Sankhu to Vajra Jogini



Sankhu 15 Km east of  kathmandu emerges red as a result of its position of on the ancient trade route that linked India and Tibet. A permanent settlement first established here during the lichhavais times.

Today Sankhu typifies rural life in Kathmandu Valley. An agglomeration of old Newari houses, their structural woodwork often dilapidated whilst simultaneously displaying the fine carving which seem to have been taken so much granted in traditional Newari architecture .The village is also surrounded by fertile agricultural land  the basis of villages existence. If you are here either or harvesting or sowing it's worth taking time to watch as all those who physically fit to plant or reap.

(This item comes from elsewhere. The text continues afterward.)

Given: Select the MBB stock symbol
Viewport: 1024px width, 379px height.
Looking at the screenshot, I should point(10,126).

A Large and colorfully decorated arched gateway marks the village limits. There are rarely shops selling cold drinks but there are traditional restaurants. From Sankhu you can head to Vajra Jogini.

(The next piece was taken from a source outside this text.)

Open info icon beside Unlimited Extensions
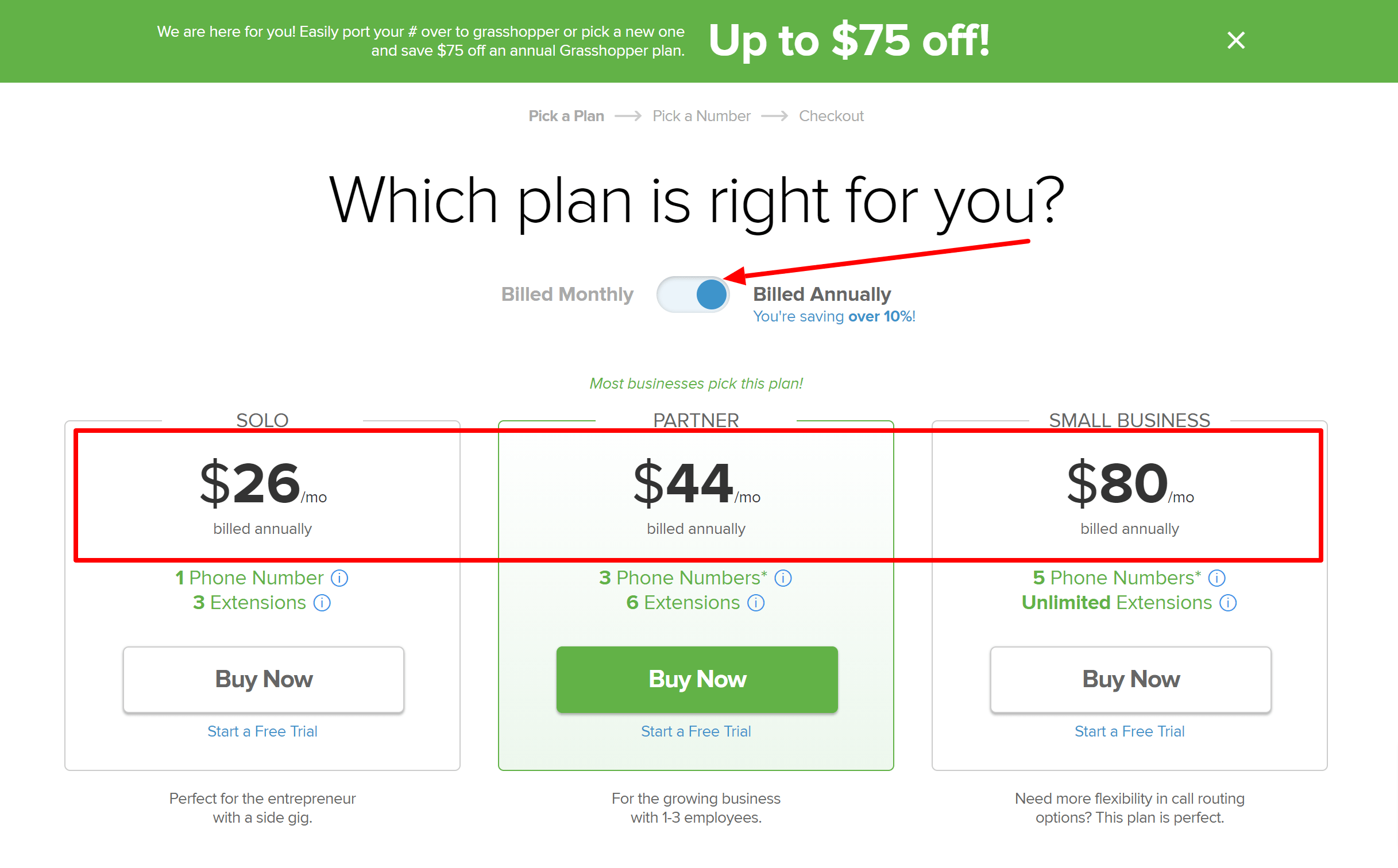This screenshot has width=1398, height=868. click(1228, 603)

jogni generally calls Yogini too.

Vajra Jogini Temple

This delightful  three storied pagoda Temple built by king Prakash Malla who is responsible for many of the building and monuments standing Kathmanudu's Durbar Square is situated some 2 KM north of Sankhu and command magnificent views of valley. The uppermost roof is said to be of gold while two lower roofs  are copper gilded. The struts of three roofs are lavishly carved with depiction of various deities and mythchical animal figures. The main entrance of richly engraved cooper is guarded by two large and bright color lions. The site has long been associated with religion and although current Temple structure dates from 17th century. It's widely believed that the location was used as place of worship even earlier times. The deity which is fearsome Shakti aspect which normally remains out of sight derives from Tantric tradition and as part of local festival is carried in an annual journey to Sankhu on April.

Kali Sacrifice

The goddess Kali {lit black} Described  in the Mahabharata as born of Anger……..The cruel daughter of the ocean of blood, The drinker of the blood is the terrifying form of Durga  the consort of Shiva one of the trinity of "all powerful" Hindu gods. Kali is perhaps the best known of all the Tantric Shakti divinities and is seen as representing or controlling, Destruction and death in the ending cycle of fire. Often known affectionately as Ma {Mother} kali by devotees for her other protective qualities. Her peroration is the past occasionally involved human sacrifice, in modern era it continues to include ,inter alia ,animal sacrifice. This practices which emerged as a prominent features of Hindu Worship during the late Vedic period {C 900-500 BC } Is seen as continuing the process of creation by repeating the first great sacrifice in which the world was created .There are specific rites and rituals associated with it and the value of the sacrifice depended upon their correct performance by priest. Kali is usually their portrayed with multiple arms ,a protruding tongue  wearing a garland of skulls  and treading on the prostrate figure of Shiva. Around the temple is a variety of religious icons  and to the west another smaller wooden temple with some great fine wood carving which is dedicated to one of Buddhist Taras.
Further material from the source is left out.